02/12/2026: Board Holds Qwest Adequately Proved Requested Information Did Not Exist
Board affirmed that supervisor handbook was a presumptively relevant info request.
Qwest Corporation, a Subsidiary of Lumen Technologies, Inc., F/K/a CenturyLink, Inc., 374 NLRB No. 34, 19-CA-284277 (Published Board Decision)
The NLRB partially reversed an Administrative Law Judge’s ruling against Qwest Corporation (a Lumen Technologies subsidiary) in a dispute over information requests from two Communications Workers of America locals representing field technicians.
The case involved three information requests related to grievances over technicians disciplined for low productivity scores under the company’s Link2Success performance system. In September 2021, Local 7800 requested documentation showing how Link2Success factors drive time, traffic, and parking into productivity calculations. The company repeatedly explained that credit values were based on yearly averages incorporating multiple factors that couldn’t be broken down to the specific level of detail requested.
The Board reversed the ALJ’s violation finding, holding the company satisfied its burden of proving the requested information didn’t exist in the form requested. Despite testimony from the company’s business analyst, management consistently explained across multiple exchanges that the system “lumped together” various factors and couldn’t provide granular detail. This was sufficient to meet the employer’s burden when information is relevant but allegedly nonexistent.
For an August 2021 request about Tech2Go system outages, the Board remanded because the ALJ failed to resolve conflicting testimony about whether the company verbally clarified that its system only tracked system-wide outages, not individual technician issues.
The Board upheld one violation: the company’s refusal to provide District 7 with sections of the supervisory handbook addressing technician performance criteria. These sections were presumptively relevant as they related directly to working conditions, and the company had already disclosed portions to a union steward.
Significant Cases Cited
NLRB v.
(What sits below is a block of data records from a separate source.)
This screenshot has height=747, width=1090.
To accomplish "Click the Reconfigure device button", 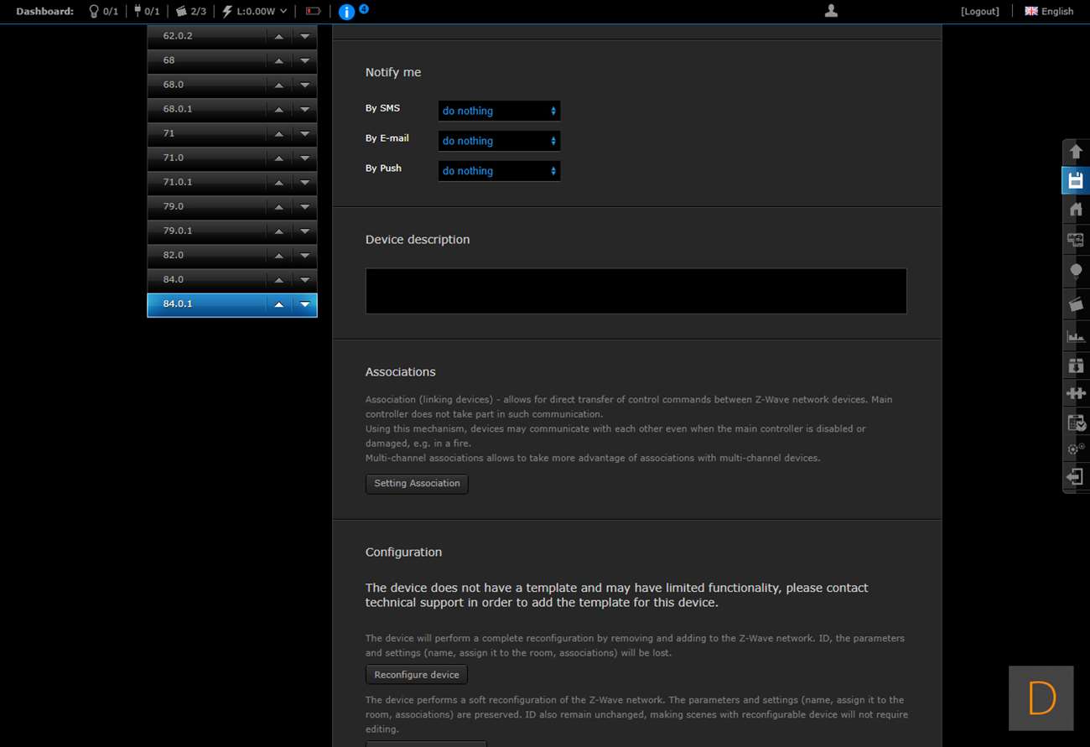I will 417,675.
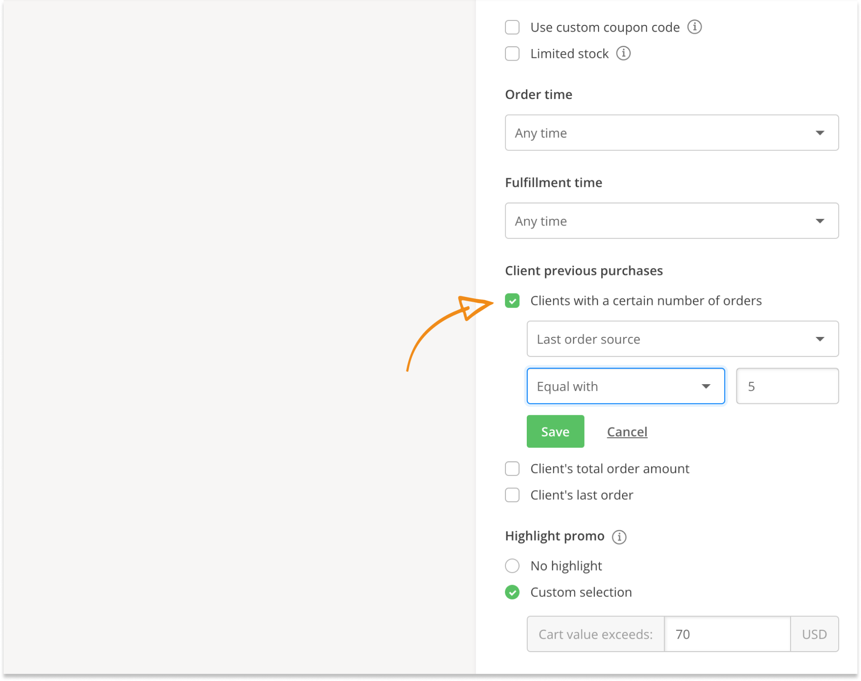This screenshot has height=681, width=861.
Task: Select the No highlight radio button
Action: [512, 566]
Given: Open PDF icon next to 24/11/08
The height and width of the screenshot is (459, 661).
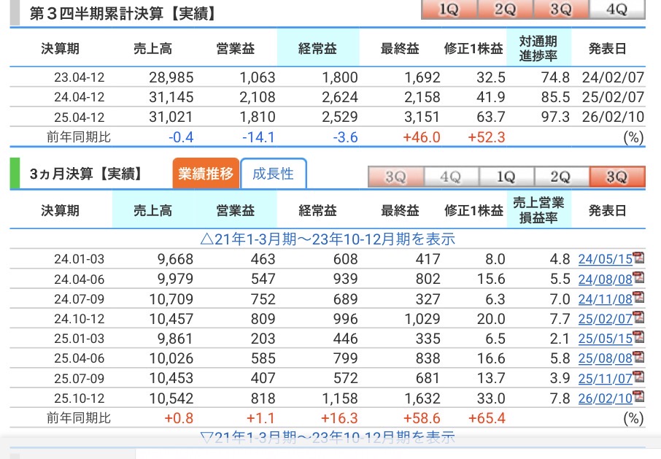Looking at the screenshot, I should click(640, 298).
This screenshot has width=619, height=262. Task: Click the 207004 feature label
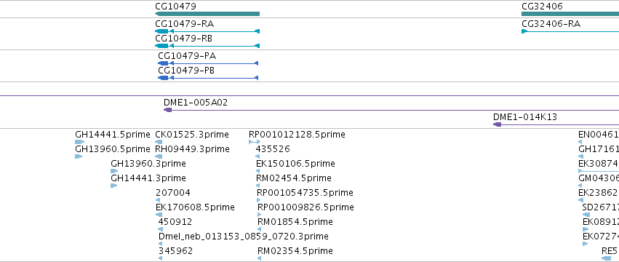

Acme Industrial Co., 385 U.S. 432 (1967): Established employer’s duty to supply potentially relevant information to union.
Samaritan Medical Center, 319 NLRB 392 (1995): When information is relevant, burden shifts to employer to prove it doesn’t exist or cannot be furnished.
Disneyland Park, 350 NLRB 1256 (2007): Information about bargaining unit employees and their working conditions is presumptively relevant.